Razón tiene Héctor Abad para estar preocupado por la competencia ya no desleal sino sicarial que le ha surgido a los escribas profesionales en Colombia; títulos de libritos cuya temática manejó mejor Hernán Hoyos, en otro tiempo, vienen ahora aderezados con el ingrediente traqueto y sus historias de amor truculento, cruzadas por carros lujosos, joyas, venganzas y ‘torcidos’, como es la denominación que se da en el bajo mundo a los que no respetan las leyes del hampa.
Abad ha sido amenazado con demanda por el autor de un libro que, según dice en reciente columna, se vende más que las putas tristes pirateadas: ‘Sin tetas no hay paraíso’. ¡Qué título! El autor de este best-seller criollo se sintió aludido por la columna de Abad, ‘Escritores hampones’, la cual cobijó también a ‘Popeye’, biógrafo de Pablo Escobar.
Sigo pensando que nuestra literatura empezó y culminó con Gabriel García Márquez, y así será por mucho tiempo. Decenas de escritores de la generación posterior a la suya se sienten ‘damnificados’ y permanentemente hacen congresos, conferencias, foros y festivales, para decirle al mundo que existen, que por favor los lean. El genio de Aracataca puso, sin quererlo, una sombra demasiado grande sobre el resto de los autores nacionales, una sombra que se proyectó no sólo hacia el futuro, sino que alcanzo a borrar todo el Siglo XIX y parte del XX, dejando prestigios como los de Héctor Rojas Herazo y Don Pedro Gómez Valderrama, en sus justas proporciones. Al tigre no le salen más rayas. Fue lo que dio la tierra.
Ahora, una nueva camada de escritores son proclamados por algunas editoriales despistadas como los ‘nuevos valores’ de la ficción colombiana, inspirados todos en sicarios, patrones, matones de folletín, cargamentos de coca, ‘vendettas’; esto también es lo que da la tierra, pero de ahí a considerar que dejarán alguna huella en la historia de la literatura latinoamericana, ya es demasiada pretensión. Sé de lo que habla Abad porque recientemente pude ir por las calles de Cali, viendo lo que pasa en los semáforos, el mundo del rebusque donde ahora los libros sobre corruptelas, mafiosos y paracos, son los más vendidos; junto a ese mercado callejero de ‘novedades editoriales’, piratas o no, y junto a los niños que se adiestran como acróbatas y comen fuego o pasan limones de una mano a otra, también los rebuscadores tiran por las ventanillas vídeos tales como ‘Sardina violada en la Torre de Cali’, o ‘Felación en Pance, en casa de mi tía’.

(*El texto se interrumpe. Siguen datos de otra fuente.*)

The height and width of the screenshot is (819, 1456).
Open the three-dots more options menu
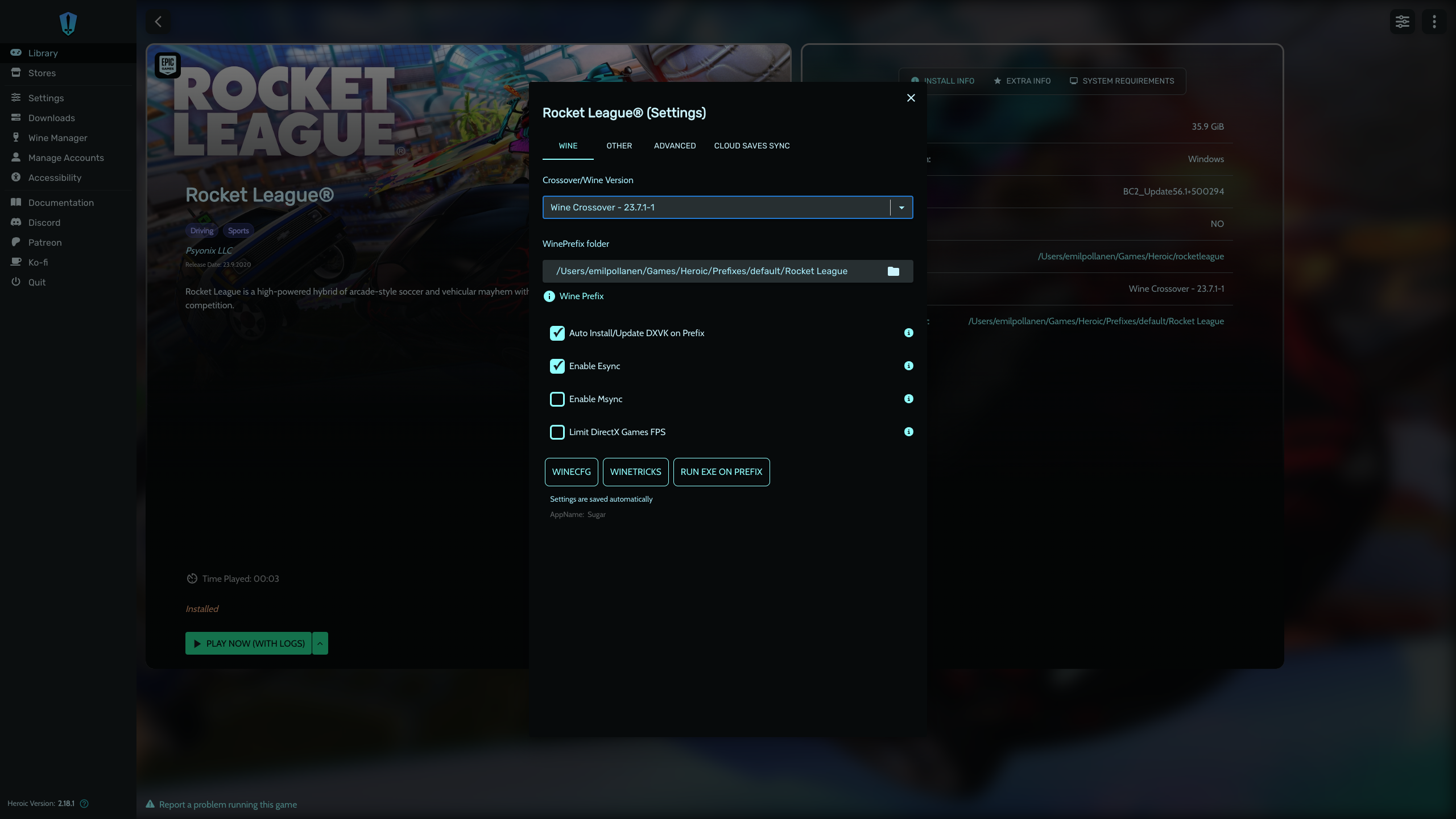click(1434, 22)
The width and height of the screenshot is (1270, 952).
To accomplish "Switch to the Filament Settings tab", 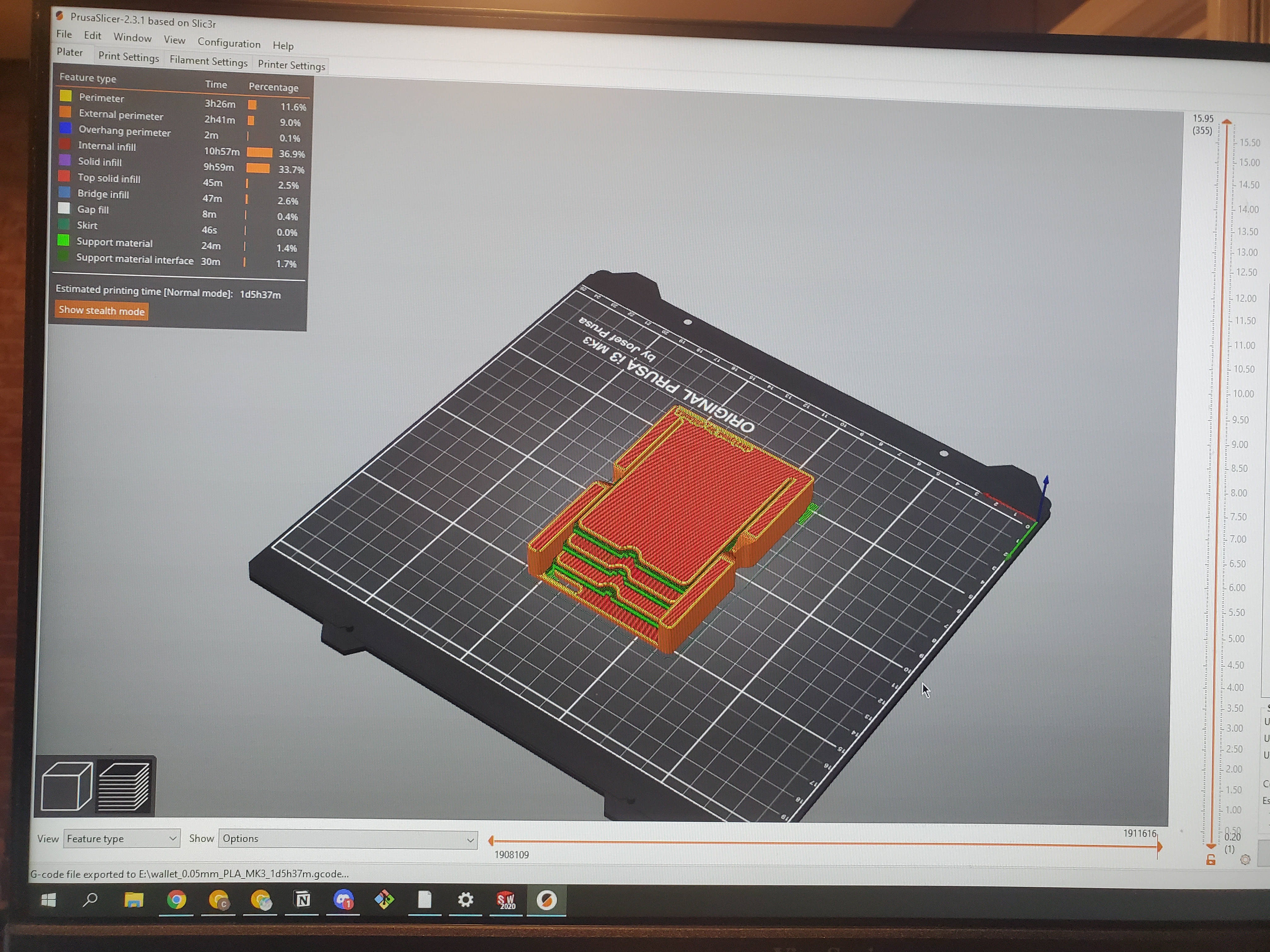I will (209, 61).
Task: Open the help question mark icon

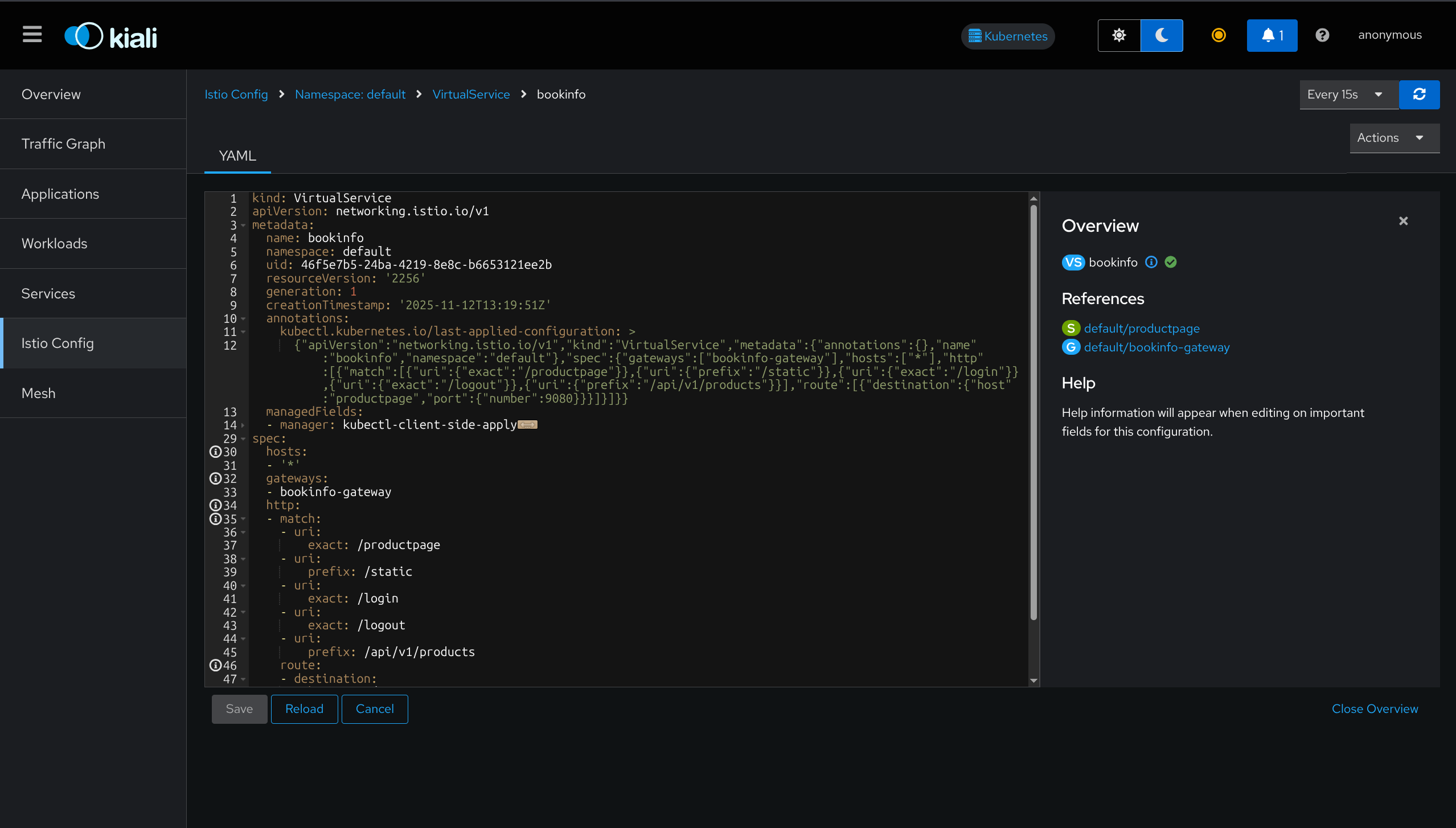Action: (x=1322, y=35)
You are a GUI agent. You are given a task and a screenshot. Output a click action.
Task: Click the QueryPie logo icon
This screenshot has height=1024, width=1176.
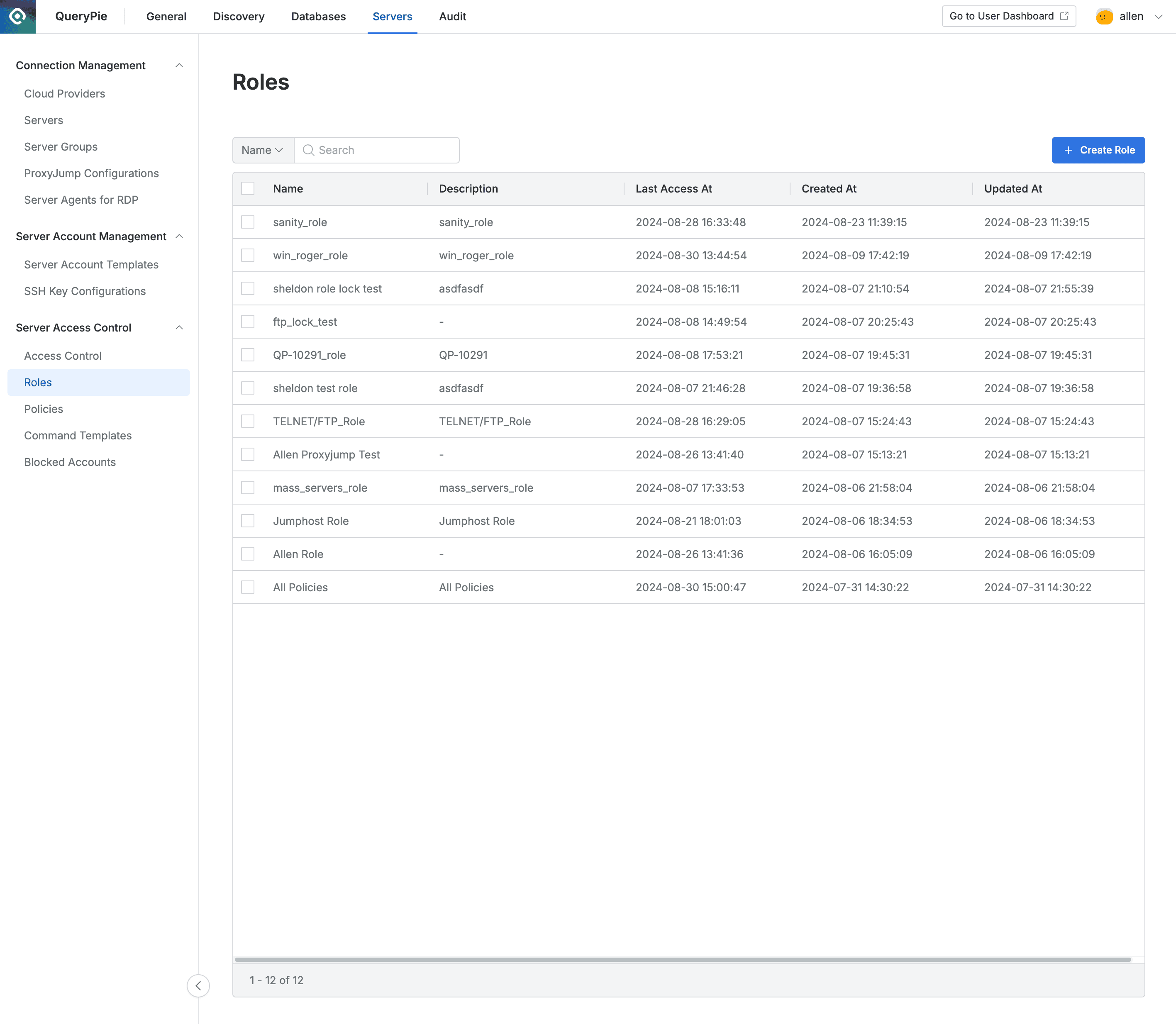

Es una lástima, pero ‘Las 345 posiciones para convertirse en el amante ideal, el toro de alcoba que usted siempre quiso ser’, se vende más que ‘La tejedora de coronas’, y ‘No nacimos pa’ semilla’ o ‘La verdadera historia del Cartel de Cali’, han vendido en menos tiempo mucho más que ‘María’ de Don Jorge Isaacs.
Lo que da la tierra; al vulgo ignaro, que es mayoría en el mundo, no se le puede pedir que entienda las metáforas de Paul Auster, la poesía de Borges o los cuentos de Carver. Lo que está ocurriendo hoy con la literatura colombiana y la irrupción del bajo mundo en la ficción, es comparable con lo que pasa en otras formas de subcultura. Esta literatura es a la historia de Colombia, lo que el reguetón a la música popular; o sea, nada, puro ruido, vulgaridad y comercio.
Lo mejor que puede hacer un bandido arrepentido hoy en Colombia, es escribir un libro o pedir espacio triple A en radio y televisión para erigirse como rector de moralidad, payaso de turno o árbitro de costumbres, “víctima de persecuciones por parte de una sociedad injusta”; hay un morbo colectivo, una tendencia a creerle, a pie juntillas, a alguien que sale de pronto a decir “hombre, yo maté a más de cien policías, exploté tres aviones, probé todas las drogas, incluidas las de La Rebaja, puse cien toneladas de cocaína en el exterior, pero ahora soy un hombre de bien”… De bien adentro del infierno.